Moreover, the Indigenous children were subjected to segregation as well as treatment and discipline that was different from that of the Caucasian students, according to the claim.
Warning signs and written complaints about their treatment were ignored, Grey says.
For two decades, Grey has acted for more than 200 clients in the Independent Assessment Process established under the Indian Residential Schools Settlement Agreement and is now working on newer claims that allege Indigenous people received inadequate hospital care.
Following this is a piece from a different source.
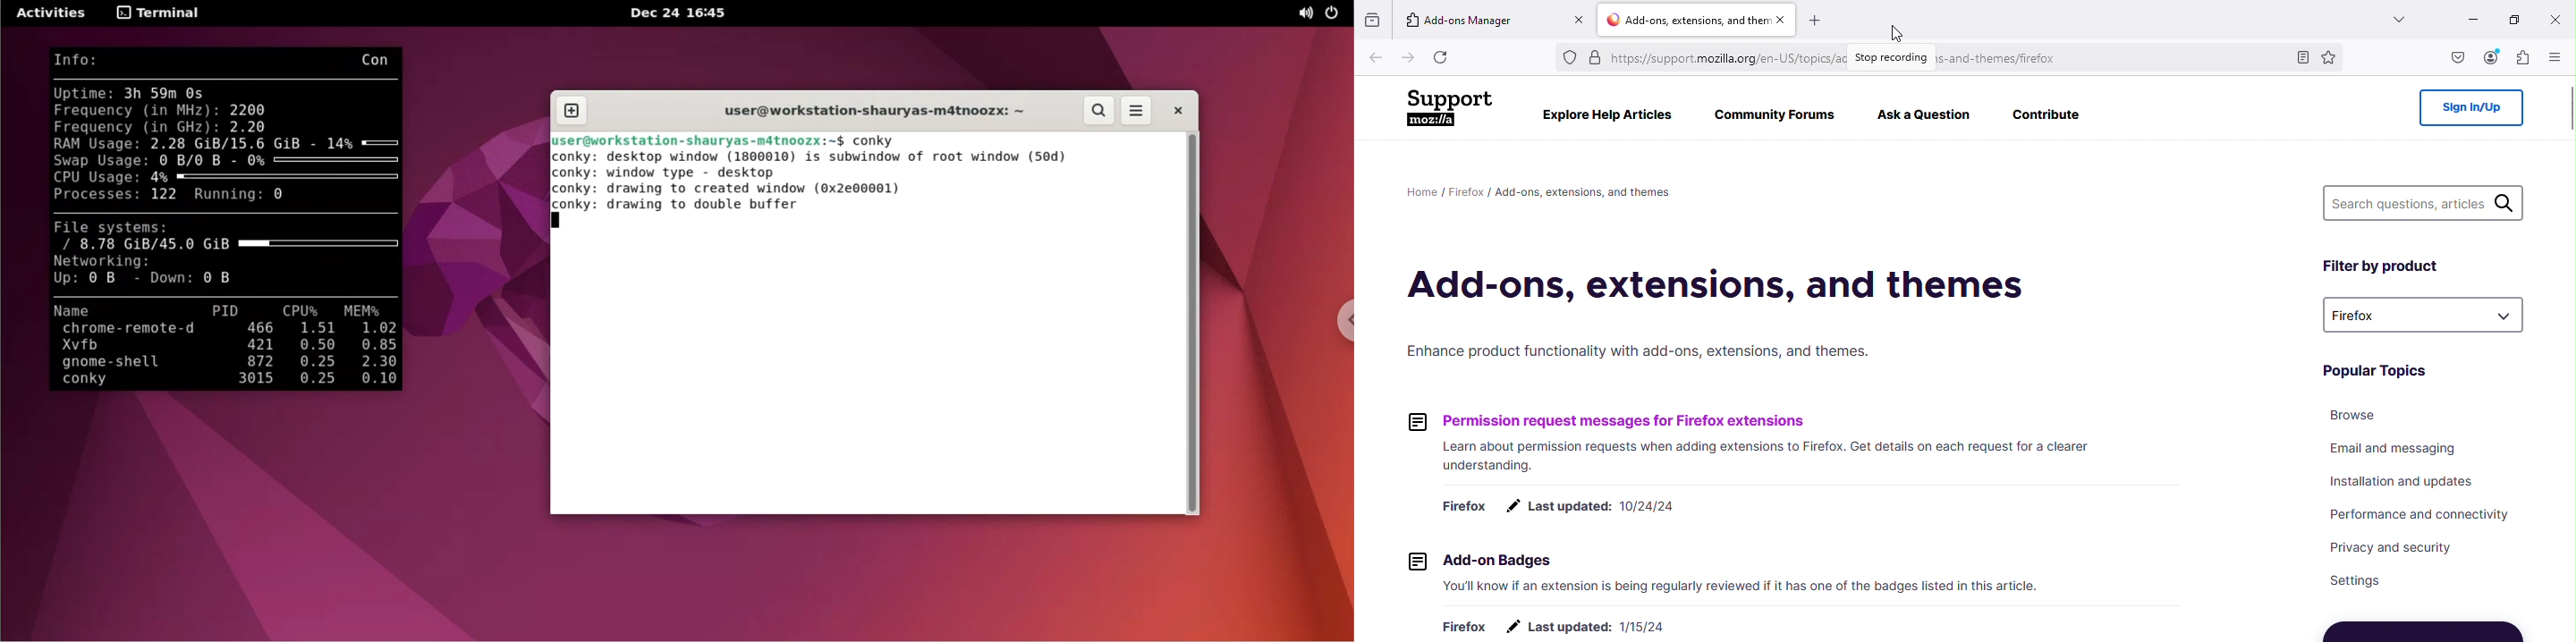 The height and width of the screenshot is (644, 2576). What do you see at coordinates (2302, 56) in the screenshot?
I see `Toggle reader view` at bounding box center [2302, 56].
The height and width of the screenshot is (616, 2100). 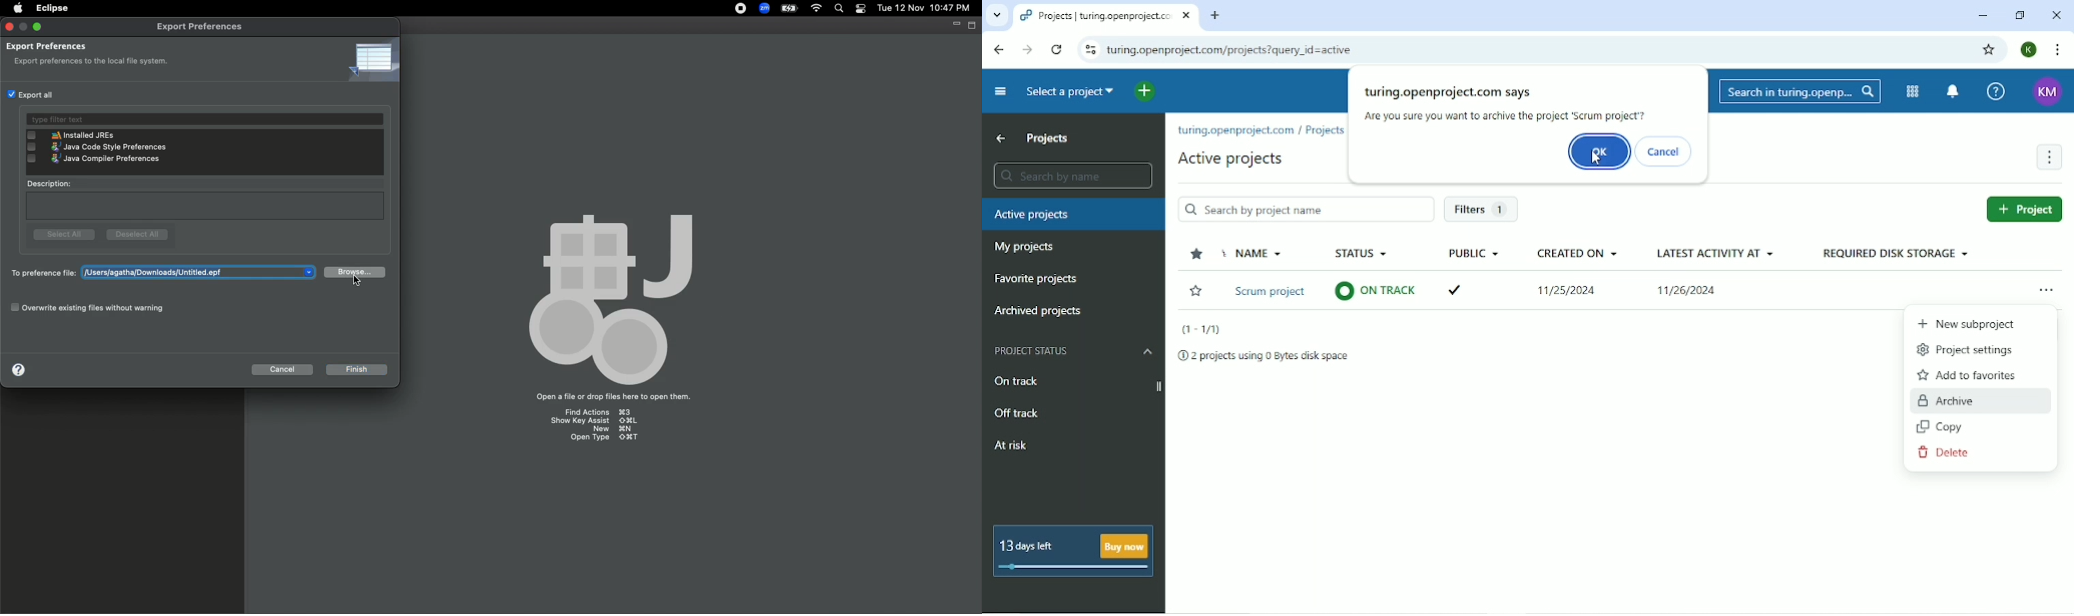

As part of its outreach to First Nations communities, Grey’s law firm visited Kehewin Cree Nation and heard about the day school.
“We had people coming forward that were continuously asking us about this other school that they attended. And the story was not yet known, or at least it wasn’t known to us,” he says. “That led us on a bit of an odyssey.”
Grey and his colleagues researched the allegations and developed a legal claim that turned into a class-action lawsuit as more people came forward. So far more than 110, most of them middle-aged or older, have joined.
Claimants consist of former students and their family members, including grandparents and grandchildren. As with residential schools, much of the trauma is intergenerational, Grey says.
The lawsuit names the governments of Canada and Alberta as defendants, as well as the overseers or operators of the day school, which have not yet filed statements of defence, he says.
Grey says the claimants are seeking general, punitive and exemplary damages, as well as special damages for family members who incurred expenses caring for the former students.
The stories of mistreatment are coming forward now because none of the claimants previously understood that the abuse they suffered was something for which they could be compensated, he says. “And there’s a culture of fear that they just felt that they have to keep quiet,” Grey says.